Не думайте, Madame, что я от чего-либо уклоняюсь. Ни отчего. Но надо делать то, что может что-то дать, а не планетарные пустяки. Кстати, видели Вы в «Н<овом> р<усском> с<лове>» письмо — «мне стыдно, что я русская». Теперь это очень распространено, а кто rouge[195], кто blanc[196] — несущественно. Кто есть еще в Нью-Йорке? Прегель[197] (?), Стелла, если не обеднела, ну, и Ваши друзья Гринберги, которые на слезное письмо, м. б., и расшевелились бы. Вы, наверное, подумаете: дурак, все это я знаю сама! Но, честное слово, Madame, других мыслей родить не могу, и не сердитесь на меня. А еще просьба, tres serieux[198]: напишите мне, что с Жоржем, без прикрас, полную правду. Я не думаю, что Вы преувеличиваете, чтобы на меня больше подействовать, но все-таки это возможно, pour ainsi dire[199] безотчетно. Так что напишите все, как есть, т. е. как рассказывали бы доктору.
Пожалуйста. Я хотя и «великая сушь», но по ночам рыдаю в подушку, вспоминая, как жизнь прожита и зачем прожита.

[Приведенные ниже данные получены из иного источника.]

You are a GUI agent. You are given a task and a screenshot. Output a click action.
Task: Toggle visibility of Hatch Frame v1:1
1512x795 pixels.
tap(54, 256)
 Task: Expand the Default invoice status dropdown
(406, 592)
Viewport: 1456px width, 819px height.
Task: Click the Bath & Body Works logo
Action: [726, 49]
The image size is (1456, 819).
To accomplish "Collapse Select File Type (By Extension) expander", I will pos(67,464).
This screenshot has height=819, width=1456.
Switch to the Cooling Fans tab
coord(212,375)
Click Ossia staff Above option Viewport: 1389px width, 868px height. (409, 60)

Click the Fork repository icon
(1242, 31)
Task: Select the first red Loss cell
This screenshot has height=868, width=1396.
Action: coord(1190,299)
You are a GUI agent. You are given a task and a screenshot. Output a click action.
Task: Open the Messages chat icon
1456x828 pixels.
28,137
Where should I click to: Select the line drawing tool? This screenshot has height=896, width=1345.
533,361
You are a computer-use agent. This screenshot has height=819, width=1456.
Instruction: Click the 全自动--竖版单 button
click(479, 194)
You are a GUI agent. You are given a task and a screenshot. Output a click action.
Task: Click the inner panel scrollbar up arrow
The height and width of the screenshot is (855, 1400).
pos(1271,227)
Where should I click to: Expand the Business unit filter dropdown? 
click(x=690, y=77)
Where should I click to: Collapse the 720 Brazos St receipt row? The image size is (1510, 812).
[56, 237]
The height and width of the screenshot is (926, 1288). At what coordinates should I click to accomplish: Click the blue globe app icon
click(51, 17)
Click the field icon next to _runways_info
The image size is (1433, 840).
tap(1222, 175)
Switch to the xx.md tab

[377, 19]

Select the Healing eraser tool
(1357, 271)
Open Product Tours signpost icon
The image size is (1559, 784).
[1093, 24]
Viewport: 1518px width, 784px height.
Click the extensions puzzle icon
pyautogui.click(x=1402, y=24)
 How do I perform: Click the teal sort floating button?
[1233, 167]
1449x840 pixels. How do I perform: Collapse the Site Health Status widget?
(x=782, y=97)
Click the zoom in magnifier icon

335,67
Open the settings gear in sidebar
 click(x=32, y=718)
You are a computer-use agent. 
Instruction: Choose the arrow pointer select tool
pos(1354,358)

До свидания. Целую ручки и все такое. Простите, если письмо Вас разочарует.
Ваш Г.А.
В качестве литературного развлечения: прочтите в новом «Нов<ом> журн<але>» стихи Madame Горской[200]. Я только что получил и насладился.
22. Г.В. Адамович — И.В. Одоевцевой
Manchester 14
104, Ladybarn Road
26/II-57
Chere Madamotchka
Как Ваши дела? Есть ли что-нибудь новое? Я написал Леонидову и подал ему разные мысли, но ответа не получил. По-моему, на него мог бы насесть Ваш друг Померанцев, у него, кажется, работающий. Я, в сущности, мало знаю Леонидова и не знаю, что он за человек, с какого бока за него надо браться. Из Парижа сейчас все пишут о Зайцевых, т. е. о ней. Фонд будто бы прислал им гроши, и на них должны собирать. Он будто бы в ужасном состоянии, хуже даже нее. Кстати, против сбора публичного для Жоржа люди знающие выдвигают довод, м. б. и основательный: это может дойти до французских властей и вызвать историю, т. к. считается, что Вы ни в чем нуждаться не можете. Quen pensez vous?[201] В частности, будто бы abbe Glasberg[202] может возмутиться. Я об этом мнения не имею, т. к. дел этих не знаю. Стороной это идет от Веры Николаевны. Она сейчас занята Зайцевыми, хотя их и ненавидит (во всяком случае — ненавидела).